August 28, 2005

In which I save my dentist some money

So in between the exhortations to chew xylitol gum and the complaints about the dead trees and cobwebs left hither and yon by the landlord, my dentist grouses about the short life of the high-intensity bulbs that light the field of view of the bugeyed supermagnifiers she wears over her glasses.

I may not know much about how to keep my teeth from rotting (or at least not much that I translate into action) but I do know a thing or two about halogen lamps. You can google "halogen lamp cycle" if you want, but none of the initial references are much better than the version I'm going to give you:

Halogen lights contain several atmospheres of a mild halogen gas (typically iodine) instead of the usual vacuum or inert-gas fill in an incandescent lamp. When a filament gets really hot and starts glowing, tungsten vapor boils off the filament and condenses on the outer glass envelope, which is bad because

  • when enough tungsten has evaporated the filament gets too thin and vaporizes at some point along its length
  • metal deposits block the outgoing light, making the bulb dimmer.

But when there's halogen gas around, as long as the temperature of the inside surface of the bulb is above about 250 C, the gas molecules react with the tungsten deposits and etch them away, leaving the bulb clean and a bunch of tungsten iodide (or bromide) gas floating around the inside.
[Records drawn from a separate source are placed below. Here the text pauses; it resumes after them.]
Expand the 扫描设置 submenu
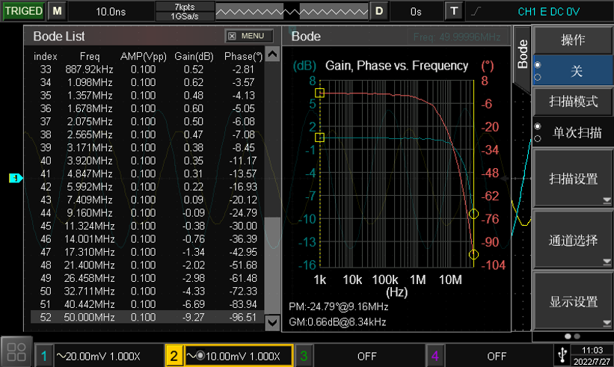Screen dimensions: 614x367 click(x=573, y=179)
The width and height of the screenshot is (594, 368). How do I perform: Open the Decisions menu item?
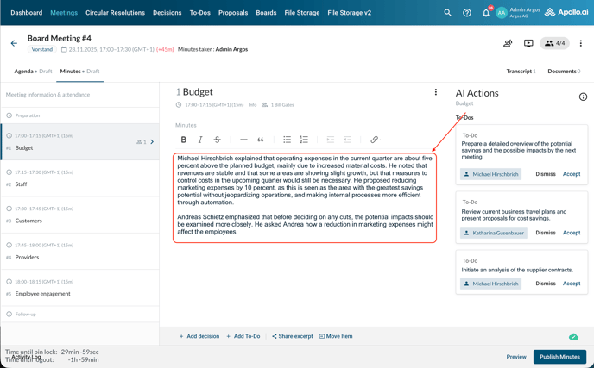click(x=167, y=13)

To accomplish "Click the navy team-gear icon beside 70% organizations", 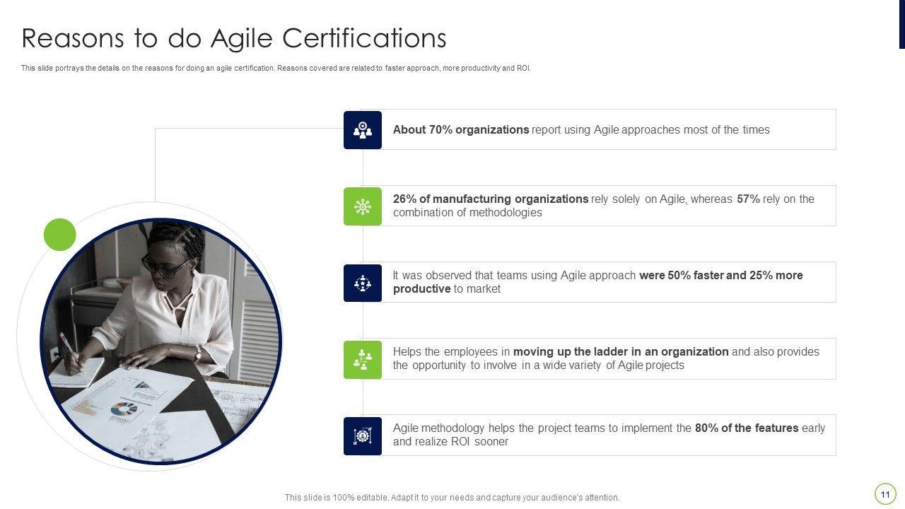I will point(363,130).
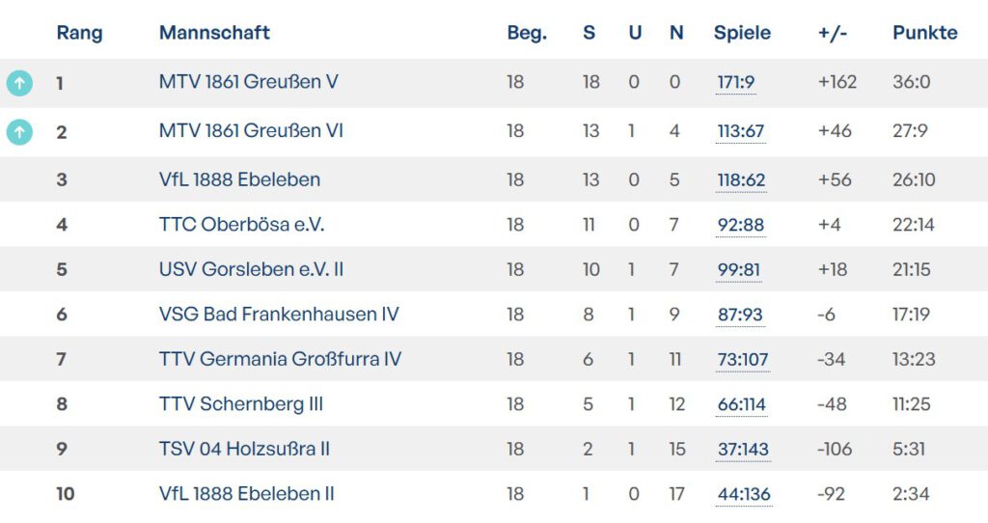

Better yet, when the tungsten iodide comes close enough to the very-high-temperature filament (2700 C and up) it breaks up into tungsten and iodine, and the tungsten deposits back onto the filament. So halogen bulbs have filaments that glow hotter (and hotter means brighter, because emission goes as something like the 4th power of temperature) and last longer than ordinary bulbs.

So why were my dentist's bulbs burning out so often? (Well, partly because they're not made in an outsourced factory somewhere where quality control isn't what it once might have been.) When she's not staring intently at a brightly magnified view of a patient's mouth, like any frugal yankee she turns the lamp down. Which is exactly the wrong thing to do with a halogen lamp: if the temperature of the inside of the bulb goes below about 250 C, the halogen cycle stops. No etching, no cleaning, no miraculous redeposition. The dimmed lamp burns out much faster than the one burning brightly.

It turns out that if you run the lamp at full power for a while after every dim period, you can clean off the tungsten deposits on the inside of the bulb. Unless the lamp has been running dim for too long, in which case either the filament will blow, or the thickly deposited tungsten will absorb enough heat to soften the quartz envelope, and the bulb will explode. (Sometimes if you catch it just right, it will bulge out into some kind of weird glassblowing shape, and you can turn the lamp off and have a mutant bulb to play with.)

So the next time I see my dentist I'll find out if her lamps are lasting longer. Oh, and the other thing: you can't run them at full brightness when you're going certain kinds of fillings, because the composite in the filling is cured by ultraviolet light, and the halogen bulbs put out enough UV to set it up rock hard before it's even properly slathered into place. Go figure.